Эта первая книга Паркмана, «Орегонская тропа», была опубликована в 1847 году как серия статей в журнале «Никербокер». Ее страницы обнаруживают такое высшее мужество, такую физическую выносливость, такое восторженное наслаждение жизнью, что трудно осознать, что даже отправляясь в эту смелую экспедицию, писатель был своего рода инвалидом. Слабость зрения — вызванная ли какой-то прямой травмой или результатом обширного нервного расстройства, не совсем ясно — уже стала серьезной и несколько тревожной.

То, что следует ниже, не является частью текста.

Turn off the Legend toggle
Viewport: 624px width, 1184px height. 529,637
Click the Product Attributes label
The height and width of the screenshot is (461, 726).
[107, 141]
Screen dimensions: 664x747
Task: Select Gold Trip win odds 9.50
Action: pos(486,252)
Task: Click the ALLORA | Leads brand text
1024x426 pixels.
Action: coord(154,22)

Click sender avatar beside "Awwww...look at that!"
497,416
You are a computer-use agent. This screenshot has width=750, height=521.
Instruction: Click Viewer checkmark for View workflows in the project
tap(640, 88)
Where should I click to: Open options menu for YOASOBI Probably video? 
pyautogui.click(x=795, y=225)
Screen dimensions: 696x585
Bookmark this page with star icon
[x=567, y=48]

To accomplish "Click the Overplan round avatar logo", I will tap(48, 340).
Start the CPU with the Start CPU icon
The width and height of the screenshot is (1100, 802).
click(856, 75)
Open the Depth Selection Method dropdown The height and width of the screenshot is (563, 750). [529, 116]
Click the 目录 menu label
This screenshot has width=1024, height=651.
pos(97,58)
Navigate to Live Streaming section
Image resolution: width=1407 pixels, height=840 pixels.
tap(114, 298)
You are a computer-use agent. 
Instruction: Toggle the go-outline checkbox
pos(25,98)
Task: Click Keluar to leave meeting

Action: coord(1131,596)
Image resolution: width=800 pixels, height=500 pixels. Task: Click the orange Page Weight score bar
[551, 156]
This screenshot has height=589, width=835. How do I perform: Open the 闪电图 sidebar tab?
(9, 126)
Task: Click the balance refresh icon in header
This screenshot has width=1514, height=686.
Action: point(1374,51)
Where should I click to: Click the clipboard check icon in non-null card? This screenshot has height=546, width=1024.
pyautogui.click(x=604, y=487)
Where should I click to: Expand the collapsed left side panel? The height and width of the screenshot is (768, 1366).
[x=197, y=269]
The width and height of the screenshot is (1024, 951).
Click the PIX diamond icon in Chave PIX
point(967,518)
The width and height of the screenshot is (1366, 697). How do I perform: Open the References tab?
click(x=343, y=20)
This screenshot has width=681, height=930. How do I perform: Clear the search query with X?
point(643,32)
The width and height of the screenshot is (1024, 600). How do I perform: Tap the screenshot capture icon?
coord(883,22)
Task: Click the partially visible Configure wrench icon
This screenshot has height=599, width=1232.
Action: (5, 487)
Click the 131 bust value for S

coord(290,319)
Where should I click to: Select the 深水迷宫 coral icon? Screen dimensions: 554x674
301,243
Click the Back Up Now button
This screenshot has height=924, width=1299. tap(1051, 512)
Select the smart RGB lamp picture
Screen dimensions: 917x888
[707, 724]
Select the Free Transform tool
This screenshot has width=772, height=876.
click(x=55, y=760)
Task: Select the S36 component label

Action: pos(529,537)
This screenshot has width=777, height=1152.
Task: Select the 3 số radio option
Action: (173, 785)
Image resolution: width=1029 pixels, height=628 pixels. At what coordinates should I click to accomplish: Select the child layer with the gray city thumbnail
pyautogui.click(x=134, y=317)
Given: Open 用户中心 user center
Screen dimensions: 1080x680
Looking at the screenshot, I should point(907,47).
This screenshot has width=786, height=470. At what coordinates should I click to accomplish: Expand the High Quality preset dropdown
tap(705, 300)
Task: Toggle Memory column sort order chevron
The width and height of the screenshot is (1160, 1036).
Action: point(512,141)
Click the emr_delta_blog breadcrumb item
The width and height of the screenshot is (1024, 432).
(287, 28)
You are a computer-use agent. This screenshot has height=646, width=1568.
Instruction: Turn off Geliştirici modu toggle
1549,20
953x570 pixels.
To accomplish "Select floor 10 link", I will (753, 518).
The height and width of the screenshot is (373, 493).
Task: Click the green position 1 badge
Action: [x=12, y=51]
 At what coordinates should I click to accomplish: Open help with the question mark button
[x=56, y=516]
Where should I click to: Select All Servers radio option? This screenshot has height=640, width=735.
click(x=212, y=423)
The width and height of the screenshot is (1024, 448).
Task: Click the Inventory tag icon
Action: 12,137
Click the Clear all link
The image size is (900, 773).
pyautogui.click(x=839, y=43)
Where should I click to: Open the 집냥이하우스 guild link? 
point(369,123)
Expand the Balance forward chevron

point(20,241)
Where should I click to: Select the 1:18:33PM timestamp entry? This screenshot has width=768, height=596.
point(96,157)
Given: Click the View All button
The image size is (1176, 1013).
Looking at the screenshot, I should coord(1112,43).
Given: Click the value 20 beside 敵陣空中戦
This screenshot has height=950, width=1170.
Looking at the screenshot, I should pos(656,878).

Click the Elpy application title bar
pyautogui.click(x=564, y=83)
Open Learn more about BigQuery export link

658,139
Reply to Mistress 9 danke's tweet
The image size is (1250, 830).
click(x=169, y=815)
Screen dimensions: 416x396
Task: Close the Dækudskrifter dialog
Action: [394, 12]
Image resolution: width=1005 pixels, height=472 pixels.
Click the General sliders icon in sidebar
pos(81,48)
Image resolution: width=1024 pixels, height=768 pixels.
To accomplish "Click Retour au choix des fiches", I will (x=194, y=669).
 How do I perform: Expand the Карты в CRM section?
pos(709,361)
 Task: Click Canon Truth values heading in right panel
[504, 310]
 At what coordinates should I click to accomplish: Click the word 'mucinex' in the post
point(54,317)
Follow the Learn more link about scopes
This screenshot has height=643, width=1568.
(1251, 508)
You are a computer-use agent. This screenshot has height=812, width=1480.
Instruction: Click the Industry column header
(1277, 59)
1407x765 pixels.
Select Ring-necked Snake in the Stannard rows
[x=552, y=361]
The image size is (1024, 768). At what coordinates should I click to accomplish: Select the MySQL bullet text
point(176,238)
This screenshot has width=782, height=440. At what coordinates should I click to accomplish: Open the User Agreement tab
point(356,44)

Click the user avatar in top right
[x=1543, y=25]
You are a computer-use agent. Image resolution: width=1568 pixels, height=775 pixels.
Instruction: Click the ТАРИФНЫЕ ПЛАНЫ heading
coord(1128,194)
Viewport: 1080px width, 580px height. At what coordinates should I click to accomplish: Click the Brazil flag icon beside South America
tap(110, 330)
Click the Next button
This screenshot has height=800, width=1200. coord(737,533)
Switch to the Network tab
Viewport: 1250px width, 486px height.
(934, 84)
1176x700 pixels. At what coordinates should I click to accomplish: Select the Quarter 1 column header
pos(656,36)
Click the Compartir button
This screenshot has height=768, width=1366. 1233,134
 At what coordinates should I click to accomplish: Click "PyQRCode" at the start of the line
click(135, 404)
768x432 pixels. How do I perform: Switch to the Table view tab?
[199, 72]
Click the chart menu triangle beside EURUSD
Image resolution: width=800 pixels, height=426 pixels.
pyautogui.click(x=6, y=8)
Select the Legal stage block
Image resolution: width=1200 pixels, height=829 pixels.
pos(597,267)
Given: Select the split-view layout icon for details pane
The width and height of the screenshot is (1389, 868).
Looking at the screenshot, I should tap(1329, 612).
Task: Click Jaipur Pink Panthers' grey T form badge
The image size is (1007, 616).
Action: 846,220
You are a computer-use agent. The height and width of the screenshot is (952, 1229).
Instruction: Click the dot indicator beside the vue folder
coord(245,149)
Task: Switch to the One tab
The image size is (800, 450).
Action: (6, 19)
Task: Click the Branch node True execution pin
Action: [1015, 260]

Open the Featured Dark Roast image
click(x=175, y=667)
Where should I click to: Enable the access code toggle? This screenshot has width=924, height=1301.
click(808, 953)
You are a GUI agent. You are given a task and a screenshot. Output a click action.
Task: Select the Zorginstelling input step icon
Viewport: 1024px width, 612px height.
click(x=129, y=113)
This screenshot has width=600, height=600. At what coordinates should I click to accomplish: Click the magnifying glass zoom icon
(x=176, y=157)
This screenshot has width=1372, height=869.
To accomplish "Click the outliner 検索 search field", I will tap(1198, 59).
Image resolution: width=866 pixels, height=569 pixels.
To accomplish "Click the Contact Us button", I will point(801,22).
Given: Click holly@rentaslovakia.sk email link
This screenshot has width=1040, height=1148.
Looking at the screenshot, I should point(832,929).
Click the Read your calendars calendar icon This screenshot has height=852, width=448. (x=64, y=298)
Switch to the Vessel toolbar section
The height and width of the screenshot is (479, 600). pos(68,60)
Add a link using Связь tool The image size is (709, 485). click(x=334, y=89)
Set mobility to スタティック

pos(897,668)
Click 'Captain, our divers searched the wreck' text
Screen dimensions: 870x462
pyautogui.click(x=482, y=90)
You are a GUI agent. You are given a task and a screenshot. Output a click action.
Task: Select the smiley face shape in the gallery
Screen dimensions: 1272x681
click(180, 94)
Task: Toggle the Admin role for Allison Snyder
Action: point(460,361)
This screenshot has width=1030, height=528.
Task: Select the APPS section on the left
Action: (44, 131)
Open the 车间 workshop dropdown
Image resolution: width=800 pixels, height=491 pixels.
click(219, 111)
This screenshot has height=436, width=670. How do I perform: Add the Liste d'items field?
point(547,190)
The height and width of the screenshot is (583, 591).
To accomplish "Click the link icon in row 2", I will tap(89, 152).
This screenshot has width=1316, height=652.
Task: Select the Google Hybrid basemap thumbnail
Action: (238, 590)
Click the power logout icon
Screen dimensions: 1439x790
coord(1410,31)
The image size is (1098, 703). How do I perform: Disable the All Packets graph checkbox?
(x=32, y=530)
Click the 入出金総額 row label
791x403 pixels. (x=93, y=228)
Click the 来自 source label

По прибытии в индейский лагерь, недалеко от хребта Медисин-Боу в Скалистых горах, он страдал от комплекса расстройств. «Я был настолько истощен болезнью, — говорит он, — что редко мог ходить, не шатаясь, как пьяный; и когда я вставал со своего места на земле, пейзаж внезапно тускнел перед моими глазами, деревья и вигвамы, казалось, раскачивались из стороны в сторону, а прерия поднималась и опускалась, как океанские волны. Такое состояние не вызывает зависти нигде. В стране, где жизнь человека в любой момент может зависеть от силы его руки или, возможно, от активности его ног, это особенно неудобно. Да и сон на сырой земле, с периодическим намоканием от ливня, не очень полезен в таких случаях. Я иногда страдал от крайнего истощения и был на довольно верном пути к тому, чтобы искупить свою любовь к прерии, оставшись там навсегда. Я попробовал покой и очень скудную диету. Долгое время с образцовым терпением я слонялся по лагерю или, в крайнем случае, шатаясь, доходил до индейской деревни и ходил слабый и головокружительный среди вигвамов. Это не помогало, и я подумал о голодании. В течение пяти дней я поддерживал жизнь одним маленьким сухарем в день. К концу этого времени я был слабее, чем раньше, но болезнь, казалось, была выбита из своей твердыни, и очень постепенно я начал возвращаться к менее жесткой диете». Паркману не казалось благоразумным позволять признакам физического недуга становиться заметными, «поскольку в этом случае лошадь, винтовка, пара пистолетов и красная рубашка могли бы предложить искушения, слишком сильные для добродетели аборигенов». Поэтому, чтобы его престиж среди краснокожих не пострадал, он «охотился на буйволов верхом на лошади по пересеченной местности, когда без тонизирующего эффекта охоты едва мог сидеть прямо в седле».